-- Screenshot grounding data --

────

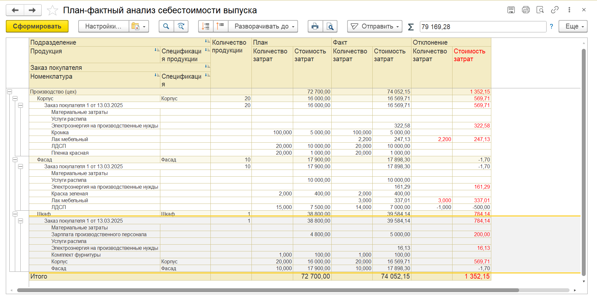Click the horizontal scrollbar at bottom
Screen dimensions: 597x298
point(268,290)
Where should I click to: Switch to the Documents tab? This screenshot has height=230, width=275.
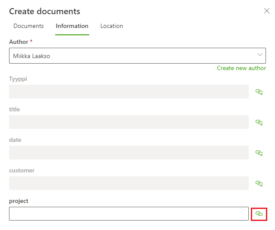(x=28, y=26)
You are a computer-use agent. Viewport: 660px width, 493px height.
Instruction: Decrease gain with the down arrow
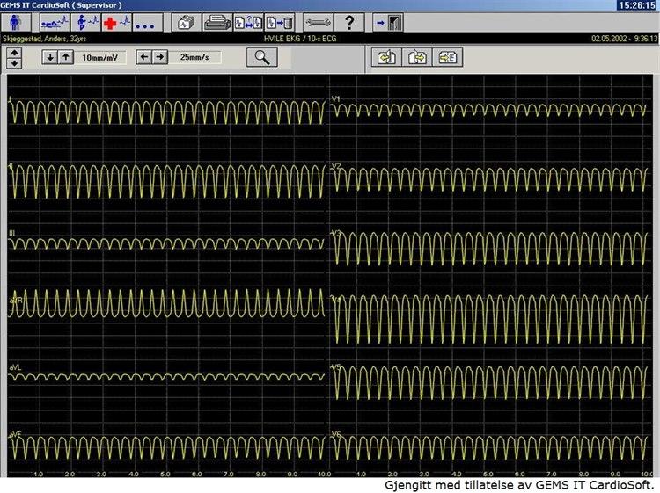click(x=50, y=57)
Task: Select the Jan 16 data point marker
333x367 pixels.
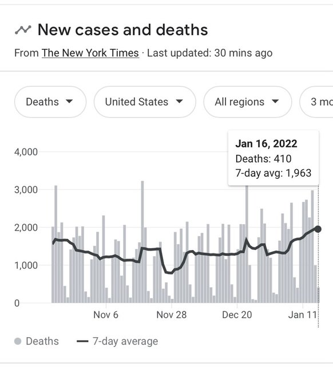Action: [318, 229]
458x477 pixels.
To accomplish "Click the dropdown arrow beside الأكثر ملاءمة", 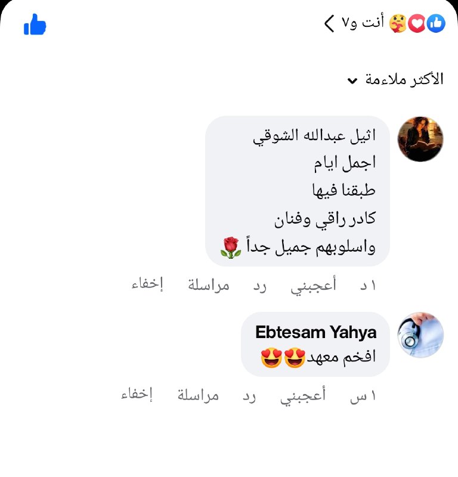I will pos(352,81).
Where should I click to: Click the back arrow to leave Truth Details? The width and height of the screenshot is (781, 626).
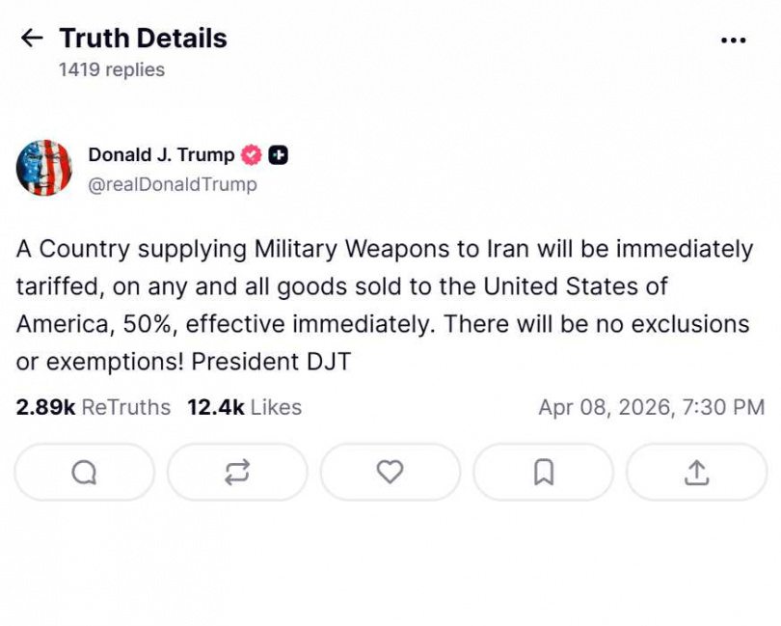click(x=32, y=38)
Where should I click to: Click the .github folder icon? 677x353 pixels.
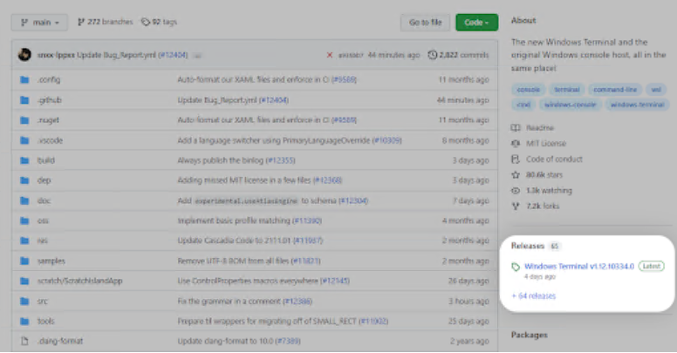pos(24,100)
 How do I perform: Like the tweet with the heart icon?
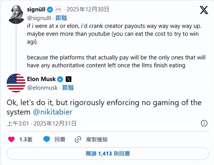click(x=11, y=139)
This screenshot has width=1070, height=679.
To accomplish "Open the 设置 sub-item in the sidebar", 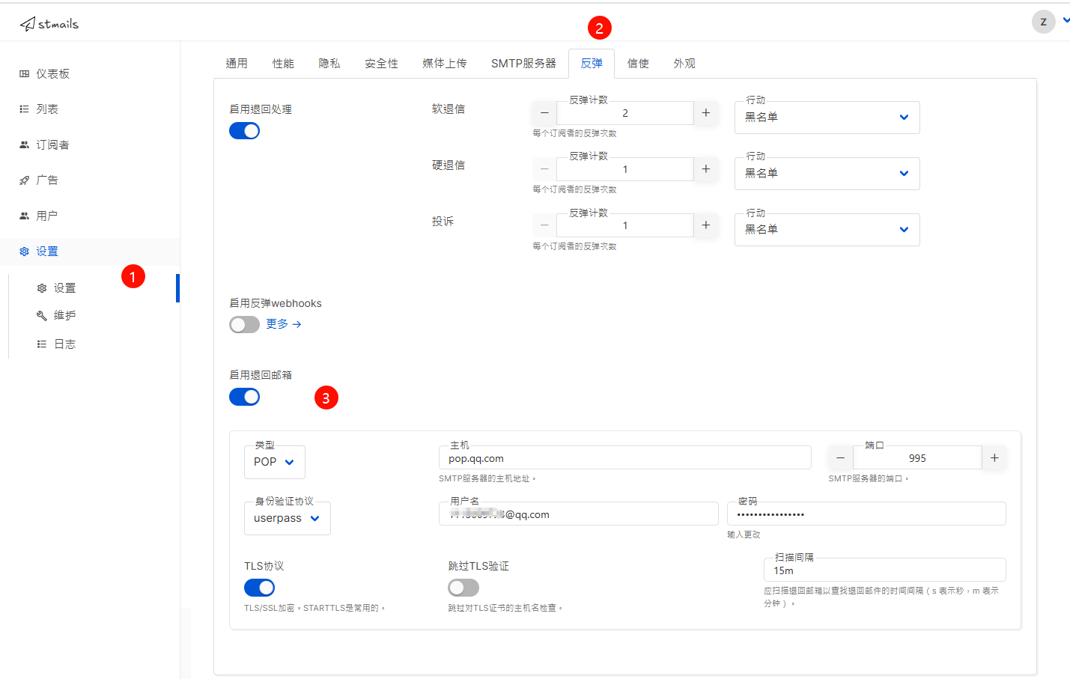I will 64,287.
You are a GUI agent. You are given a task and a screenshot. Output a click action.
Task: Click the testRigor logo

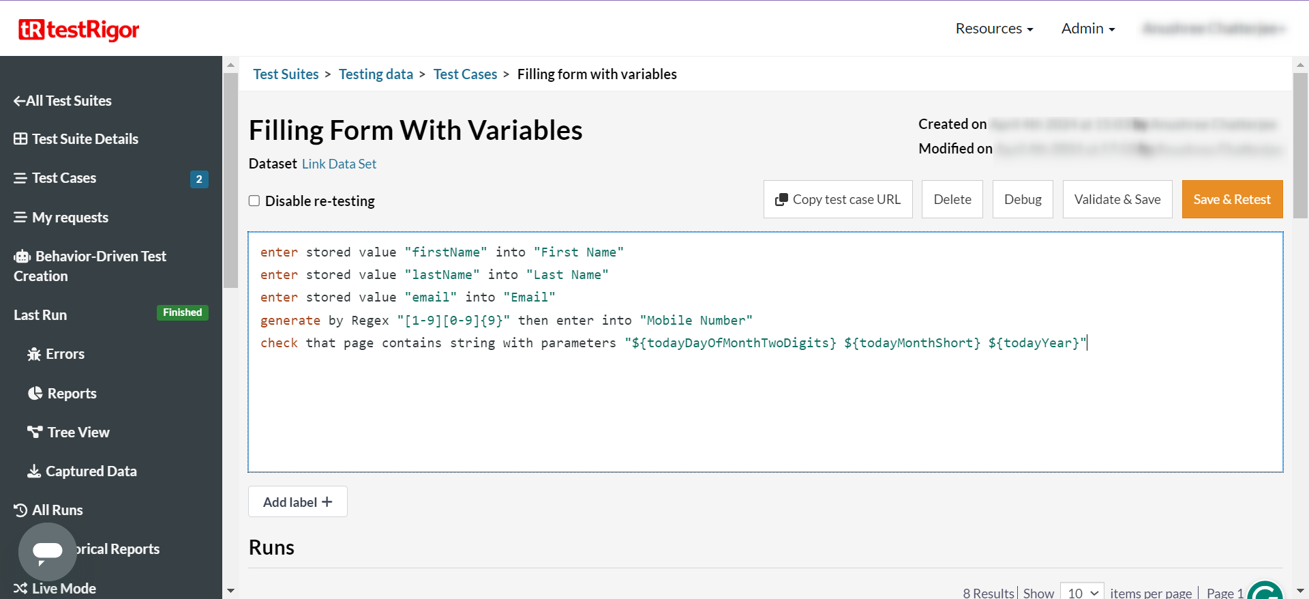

────

-- PROBLEM STATEMENT --
Pull out each line of the entries that contains "agent".

-- ANSWER SPACE --
You are a computer-use agent. Viewport: 660px width, 493px height.
You are a GUI agent. You are given a task and a screenshot. Output a click action.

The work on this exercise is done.